> [EXERCISE GOAL]:
Name every person mentioned by name in the passage below.
# Start of PAGE
The answer is quite simple in a way, in that one needs to then incentivise farmers to farm in a very different way, with regenerative farming, and so on.

I have a separate question, in that both Professors Daly and Caulfield made the point earlier about the sale of fossil fuel cars where last year four times as many fossil fuel cars and sport utility vehicles, SUVs, were sold compared to electric vehicles. I listened Claire Byrne's radio show this morning where they were talking about the increasing car sizes. It was interesting. They spoke about it on the radio as if people wanted to have bigger cars without any real sense that it is the car manufacturers which are deciding that people will have bigger cars. A Golf car of today compared with a Golf of ten or 20 years ago is substantially bigger. Cars have gotten bigger and it is not the consumers who have driven that but it is the car manufacturers. The increase in size, weight, the SUVs and so on are then undermining any efficiency gains being made. There is the role of advertising and sponsorship by the fossil fuel industry and car manufacturers, in particular, in shaping some of that illusion of consumer choices. Do our guest speakers have any ideas on what can be done to tackle this because, clearly, a fossil fuel car bought today is still going to be on the road in ten years’ time when we are very much going to be at an even worse point than, unfortunately, we are at today? Do our witnesses have any ideas about what can be done to rapidly impact on this issue?
# End of PAGE
# Start of DATA PROVIDED
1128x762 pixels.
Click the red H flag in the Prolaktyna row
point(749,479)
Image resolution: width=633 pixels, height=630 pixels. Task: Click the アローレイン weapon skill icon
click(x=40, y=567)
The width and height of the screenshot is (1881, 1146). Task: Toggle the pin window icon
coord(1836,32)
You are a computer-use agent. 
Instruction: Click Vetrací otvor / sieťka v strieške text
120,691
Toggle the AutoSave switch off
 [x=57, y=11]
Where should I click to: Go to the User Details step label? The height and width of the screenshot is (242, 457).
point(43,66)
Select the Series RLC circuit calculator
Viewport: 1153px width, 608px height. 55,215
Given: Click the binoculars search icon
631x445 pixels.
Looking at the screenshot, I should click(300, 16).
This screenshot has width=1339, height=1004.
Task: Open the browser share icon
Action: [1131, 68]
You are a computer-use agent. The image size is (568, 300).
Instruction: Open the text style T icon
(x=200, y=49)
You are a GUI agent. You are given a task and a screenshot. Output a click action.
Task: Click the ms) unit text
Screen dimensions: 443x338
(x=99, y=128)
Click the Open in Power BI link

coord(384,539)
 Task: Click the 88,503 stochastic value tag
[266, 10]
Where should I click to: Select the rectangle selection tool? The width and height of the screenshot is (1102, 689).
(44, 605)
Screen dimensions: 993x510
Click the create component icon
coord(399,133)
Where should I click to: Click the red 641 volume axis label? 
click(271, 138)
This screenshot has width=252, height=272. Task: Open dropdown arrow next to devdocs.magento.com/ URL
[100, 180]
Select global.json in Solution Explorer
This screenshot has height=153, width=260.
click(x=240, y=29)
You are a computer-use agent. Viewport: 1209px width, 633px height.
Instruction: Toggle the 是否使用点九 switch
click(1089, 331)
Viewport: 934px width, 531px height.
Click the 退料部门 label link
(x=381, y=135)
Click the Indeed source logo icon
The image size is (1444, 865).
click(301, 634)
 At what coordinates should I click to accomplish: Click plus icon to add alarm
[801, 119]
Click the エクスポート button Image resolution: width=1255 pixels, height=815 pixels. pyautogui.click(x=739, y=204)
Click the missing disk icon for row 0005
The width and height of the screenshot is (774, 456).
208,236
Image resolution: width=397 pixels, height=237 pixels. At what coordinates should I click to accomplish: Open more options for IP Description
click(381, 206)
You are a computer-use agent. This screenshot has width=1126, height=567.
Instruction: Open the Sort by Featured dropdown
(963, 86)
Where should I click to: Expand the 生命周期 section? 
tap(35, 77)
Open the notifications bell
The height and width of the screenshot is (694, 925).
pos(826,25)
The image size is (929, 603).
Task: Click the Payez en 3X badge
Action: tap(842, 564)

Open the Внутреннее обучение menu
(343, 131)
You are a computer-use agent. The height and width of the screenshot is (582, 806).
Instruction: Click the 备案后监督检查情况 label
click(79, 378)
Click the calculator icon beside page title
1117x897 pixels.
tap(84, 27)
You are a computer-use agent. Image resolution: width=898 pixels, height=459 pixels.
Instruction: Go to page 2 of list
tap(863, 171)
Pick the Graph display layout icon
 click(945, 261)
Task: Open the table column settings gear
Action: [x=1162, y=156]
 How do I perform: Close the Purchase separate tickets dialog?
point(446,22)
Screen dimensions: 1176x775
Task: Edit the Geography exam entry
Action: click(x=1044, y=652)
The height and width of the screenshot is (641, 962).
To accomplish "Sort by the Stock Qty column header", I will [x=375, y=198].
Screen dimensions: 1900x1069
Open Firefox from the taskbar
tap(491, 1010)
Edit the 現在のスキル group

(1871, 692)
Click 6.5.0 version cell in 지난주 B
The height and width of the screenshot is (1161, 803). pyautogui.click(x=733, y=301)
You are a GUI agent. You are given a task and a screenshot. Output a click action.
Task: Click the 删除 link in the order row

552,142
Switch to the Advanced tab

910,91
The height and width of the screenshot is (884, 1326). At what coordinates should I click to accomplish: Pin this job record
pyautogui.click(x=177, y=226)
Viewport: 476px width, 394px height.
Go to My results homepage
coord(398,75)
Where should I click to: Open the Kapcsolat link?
# End of DATA PROVIDED
> [WRITTEN RESPONSE]:
Professor Daly, Professor Caulfield, Claire Byrne